Una norma que veta el suministro de electricidad o agua a instalaciones propiedad de UNRWA o gestionadas en su nombre superó la tercera y definitiva votación en la Knéset con un respaldo de 59 votos a favor y siete en contra tras semanas de tramitación parlamentaria.
La ley, impulsada por el Ejecutivo, ordena a los proveedores de electricidad y agua retener o cortar el servicio a los recintos de UNRWA y además impide la provisión de comunicaciones y de servicios bancarios o financieros a la agencia en todo el ámbito regulado por el Estado.

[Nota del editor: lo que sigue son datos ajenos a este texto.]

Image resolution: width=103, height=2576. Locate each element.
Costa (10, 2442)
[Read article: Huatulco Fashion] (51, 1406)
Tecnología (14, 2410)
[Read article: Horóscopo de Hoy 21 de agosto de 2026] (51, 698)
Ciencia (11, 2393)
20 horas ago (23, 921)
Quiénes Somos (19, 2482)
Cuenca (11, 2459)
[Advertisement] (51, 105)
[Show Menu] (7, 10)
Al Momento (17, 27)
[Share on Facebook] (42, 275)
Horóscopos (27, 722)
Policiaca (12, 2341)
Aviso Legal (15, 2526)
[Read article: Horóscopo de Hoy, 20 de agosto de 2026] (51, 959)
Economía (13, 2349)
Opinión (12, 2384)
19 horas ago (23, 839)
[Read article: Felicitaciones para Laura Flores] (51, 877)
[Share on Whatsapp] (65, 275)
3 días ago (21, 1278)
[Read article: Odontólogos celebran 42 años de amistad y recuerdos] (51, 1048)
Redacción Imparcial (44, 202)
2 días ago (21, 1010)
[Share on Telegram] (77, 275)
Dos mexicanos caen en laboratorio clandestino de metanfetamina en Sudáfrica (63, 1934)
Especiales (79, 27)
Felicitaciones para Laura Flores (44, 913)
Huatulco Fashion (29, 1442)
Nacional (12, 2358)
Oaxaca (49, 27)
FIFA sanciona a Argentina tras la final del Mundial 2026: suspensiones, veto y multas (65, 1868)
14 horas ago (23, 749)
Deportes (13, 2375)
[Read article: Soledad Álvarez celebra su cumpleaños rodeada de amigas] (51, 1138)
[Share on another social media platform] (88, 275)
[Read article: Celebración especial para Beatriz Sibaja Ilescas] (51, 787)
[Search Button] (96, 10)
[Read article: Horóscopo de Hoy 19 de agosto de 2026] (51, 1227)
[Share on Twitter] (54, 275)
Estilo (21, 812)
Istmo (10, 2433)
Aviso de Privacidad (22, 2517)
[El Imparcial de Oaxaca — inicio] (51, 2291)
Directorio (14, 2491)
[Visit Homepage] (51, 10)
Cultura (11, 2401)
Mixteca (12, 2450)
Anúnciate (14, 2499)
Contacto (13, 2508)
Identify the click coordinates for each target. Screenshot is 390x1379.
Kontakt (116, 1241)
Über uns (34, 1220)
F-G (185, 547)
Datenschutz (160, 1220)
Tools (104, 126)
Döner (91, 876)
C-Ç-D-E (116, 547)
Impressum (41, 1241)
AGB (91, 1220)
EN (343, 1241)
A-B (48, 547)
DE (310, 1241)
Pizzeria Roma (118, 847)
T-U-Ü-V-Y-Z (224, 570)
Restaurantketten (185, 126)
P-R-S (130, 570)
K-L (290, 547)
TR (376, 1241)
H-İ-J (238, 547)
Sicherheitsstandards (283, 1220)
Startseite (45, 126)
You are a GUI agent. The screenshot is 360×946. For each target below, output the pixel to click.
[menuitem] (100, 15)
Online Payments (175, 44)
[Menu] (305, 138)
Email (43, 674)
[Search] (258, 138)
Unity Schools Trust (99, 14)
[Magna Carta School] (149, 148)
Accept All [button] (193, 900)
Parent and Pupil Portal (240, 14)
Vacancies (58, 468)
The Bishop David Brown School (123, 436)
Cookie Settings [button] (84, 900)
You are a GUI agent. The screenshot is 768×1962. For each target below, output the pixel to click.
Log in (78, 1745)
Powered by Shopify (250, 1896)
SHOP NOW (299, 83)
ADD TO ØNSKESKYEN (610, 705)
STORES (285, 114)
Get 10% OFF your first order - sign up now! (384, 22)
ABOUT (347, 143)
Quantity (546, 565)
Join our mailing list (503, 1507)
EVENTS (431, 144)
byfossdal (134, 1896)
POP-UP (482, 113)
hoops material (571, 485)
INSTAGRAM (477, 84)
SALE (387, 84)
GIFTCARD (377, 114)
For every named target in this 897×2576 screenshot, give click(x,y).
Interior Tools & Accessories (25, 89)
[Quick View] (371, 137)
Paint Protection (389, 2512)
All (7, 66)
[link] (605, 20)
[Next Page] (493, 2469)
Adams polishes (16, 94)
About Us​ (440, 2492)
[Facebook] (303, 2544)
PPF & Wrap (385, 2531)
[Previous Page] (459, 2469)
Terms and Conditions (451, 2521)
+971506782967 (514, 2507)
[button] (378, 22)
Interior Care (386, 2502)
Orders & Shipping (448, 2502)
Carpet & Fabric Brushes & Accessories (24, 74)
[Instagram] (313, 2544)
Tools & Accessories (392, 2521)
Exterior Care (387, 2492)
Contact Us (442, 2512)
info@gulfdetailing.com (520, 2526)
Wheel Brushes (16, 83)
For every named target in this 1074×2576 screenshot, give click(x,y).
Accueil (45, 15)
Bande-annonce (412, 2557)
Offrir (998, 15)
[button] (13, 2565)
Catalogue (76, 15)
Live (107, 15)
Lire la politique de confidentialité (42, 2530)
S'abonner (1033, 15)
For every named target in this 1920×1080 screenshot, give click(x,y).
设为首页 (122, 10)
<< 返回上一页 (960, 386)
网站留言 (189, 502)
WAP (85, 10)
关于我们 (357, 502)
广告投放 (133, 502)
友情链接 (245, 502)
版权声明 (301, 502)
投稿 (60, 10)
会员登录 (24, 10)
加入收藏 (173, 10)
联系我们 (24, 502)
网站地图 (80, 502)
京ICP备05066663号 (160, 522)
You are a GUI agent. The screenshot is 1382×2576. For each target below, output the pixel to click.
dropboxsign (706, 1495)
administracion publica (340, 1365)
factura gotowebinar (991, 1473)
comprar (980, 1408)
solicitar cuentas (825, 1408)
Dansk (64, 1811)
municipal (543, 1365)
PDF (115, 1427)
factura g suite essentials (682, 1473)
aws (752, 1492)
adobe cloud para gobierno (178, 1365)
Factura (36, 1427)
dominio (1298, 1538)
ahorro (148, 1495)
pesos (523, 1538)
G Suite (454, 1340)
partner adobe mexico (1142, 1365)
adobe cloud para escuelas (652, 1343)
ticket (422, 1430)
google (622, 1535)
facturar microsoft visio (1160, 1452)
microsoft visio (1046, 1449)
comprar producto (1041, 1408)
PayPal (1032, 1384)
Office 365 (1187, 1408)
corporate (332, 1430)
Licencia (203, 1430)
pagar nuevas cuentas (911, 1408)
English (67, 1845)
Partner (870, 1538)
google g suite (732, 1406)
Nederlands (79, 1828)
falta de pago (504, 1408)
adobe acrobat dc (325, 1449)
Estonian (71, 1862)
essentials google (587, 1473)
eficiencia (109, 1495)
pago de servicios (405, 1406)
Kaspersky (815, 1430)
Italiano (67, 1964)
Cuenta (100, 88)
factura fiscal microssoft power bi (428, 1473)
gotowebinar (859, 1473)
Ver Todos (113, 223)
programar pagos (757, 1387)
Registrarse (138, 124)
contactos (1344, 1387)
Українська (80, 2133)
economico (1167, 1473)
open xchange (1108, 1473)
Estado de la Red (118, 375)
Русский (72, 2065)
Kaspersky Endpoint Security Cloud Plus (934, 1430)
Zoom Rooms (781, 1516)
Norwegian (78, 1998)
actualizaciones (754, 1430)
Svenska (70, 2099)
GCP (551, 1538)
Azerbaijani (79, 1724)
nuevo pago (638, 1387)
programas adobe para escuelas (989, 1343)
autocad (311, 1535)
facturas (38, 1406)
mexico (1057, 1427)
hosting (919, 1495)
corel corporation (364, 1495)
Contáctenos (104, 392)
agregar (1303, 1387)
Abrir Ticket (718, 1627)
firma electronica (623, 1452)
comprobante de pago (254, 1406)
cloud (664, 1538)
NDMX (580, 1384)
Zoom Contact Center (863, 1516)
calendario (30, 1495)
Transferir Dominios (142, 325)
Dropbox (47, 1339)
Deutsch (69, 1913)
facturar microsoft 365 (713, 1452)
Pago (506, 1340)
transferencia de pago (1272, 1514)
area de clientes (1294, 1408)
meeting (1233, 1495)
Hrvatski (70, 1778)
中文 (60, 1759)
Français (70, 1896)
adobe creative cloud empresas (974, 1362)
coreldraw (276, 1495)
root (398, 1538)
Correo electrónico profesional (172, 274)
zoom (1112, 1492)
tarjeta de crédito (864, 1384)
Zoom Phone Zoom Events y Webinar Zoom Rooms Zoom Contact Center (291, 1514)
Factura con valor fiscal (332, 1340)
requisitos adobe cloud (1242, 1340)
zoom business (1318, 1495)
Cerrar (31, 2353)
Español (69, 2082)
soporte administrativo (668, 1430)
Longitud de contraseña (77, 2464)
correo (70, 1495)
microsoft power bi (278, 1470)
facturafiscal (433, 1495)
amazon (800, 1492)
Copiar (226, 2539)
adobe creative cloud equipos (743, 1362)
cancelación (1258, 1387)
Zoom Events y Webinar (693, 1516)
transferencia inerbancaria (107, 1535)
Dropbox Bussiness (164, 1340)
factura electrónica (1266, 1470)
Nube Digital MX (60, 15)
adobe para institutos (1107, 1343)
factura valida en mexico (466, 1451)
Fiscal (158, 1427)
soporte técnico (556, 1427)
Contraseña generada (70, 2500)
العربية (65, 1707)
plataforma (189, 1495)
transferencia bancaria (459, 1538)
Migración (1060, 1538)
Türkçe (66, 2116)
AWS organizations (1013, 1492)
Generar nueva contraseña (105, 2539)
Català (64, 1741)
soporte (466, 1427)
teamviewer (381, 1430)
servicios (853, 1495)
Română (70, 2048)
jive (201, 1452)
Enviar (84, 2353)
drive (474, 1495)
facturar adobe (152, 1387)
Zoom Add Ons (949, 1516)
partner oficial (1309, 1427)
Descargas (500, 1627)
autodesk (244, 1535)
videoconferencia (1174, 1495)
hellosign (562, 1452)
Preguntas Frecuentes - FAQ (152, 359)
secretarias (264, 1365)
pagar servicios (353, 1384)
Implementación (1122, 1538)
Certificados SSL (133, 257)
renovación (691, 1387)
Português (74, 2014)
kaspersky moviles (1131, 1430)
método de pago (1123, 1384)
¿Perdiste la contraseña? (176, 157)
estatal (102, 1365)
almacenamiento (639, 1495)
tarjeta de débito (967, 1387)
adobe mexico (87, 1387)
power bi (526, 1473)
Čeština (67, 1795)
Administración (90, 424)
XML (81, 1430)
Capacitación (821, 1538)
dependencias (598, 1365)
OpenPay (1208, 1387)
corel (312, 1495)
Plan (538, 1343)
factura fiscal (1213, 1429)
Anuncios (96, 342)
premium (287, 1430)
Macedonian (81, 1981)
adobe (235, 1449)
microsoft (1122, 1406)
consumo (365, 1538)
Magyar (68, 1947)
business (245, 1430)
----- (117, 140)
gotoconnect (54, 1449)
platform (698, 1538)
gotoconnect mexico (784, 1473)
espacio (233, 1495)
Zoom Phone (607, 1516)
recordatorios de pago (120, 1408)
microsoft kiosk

UNRWA, denominada formalmente Agencia de Naciones Unidas para los Refugiados de Palestina en Oriente Próximo, presta educación, atención sanitaria y asistencia a millones de palestinos asentados en Gaza, Judea y Samaria, así como en Jordania, Líbano y Siria a través de una extensa red institucional.
Israel sostiene desde hace años que el currículo escolar de la agencia incluye apoyo al terror y afirma que empleados participaron en el asalto de Hamás del 7 de octubre de 2023 y en la retención de rehenes capturados ese día durante la ofensiva armada.
También acusa a UNRWA de perpetuar la guerra al otorgar automáticamente el estatus de refugiado a los descendientes de palestinos desplazados en los hechos ligados a la creación de Israel en 1948, lo que provoca un aumento continuo del registro de refugiados a escala internacional.
La iniciativa modifica dos leyes aprobadas en octubre de 2024, que vetaron la actividad de la agencia en territorio israelí y limitaron su labor en Gaza y Judea y Samaria, al prohibir a las autoridades estatales cualquier tipo de contacto formal o funcional con la entidad.
El nuevo texto precisa que el suministro de agua y electricidad constituye “contacto” a efectos legales y autoriza al gobierno a incautar inmuebles en Ma’alot Dafna y Kafr Aqab, en Jerusalén, arrendados a UNRWA, “sin necesidad de iniciar procedimientos legales o administrativos” de forma inmediata.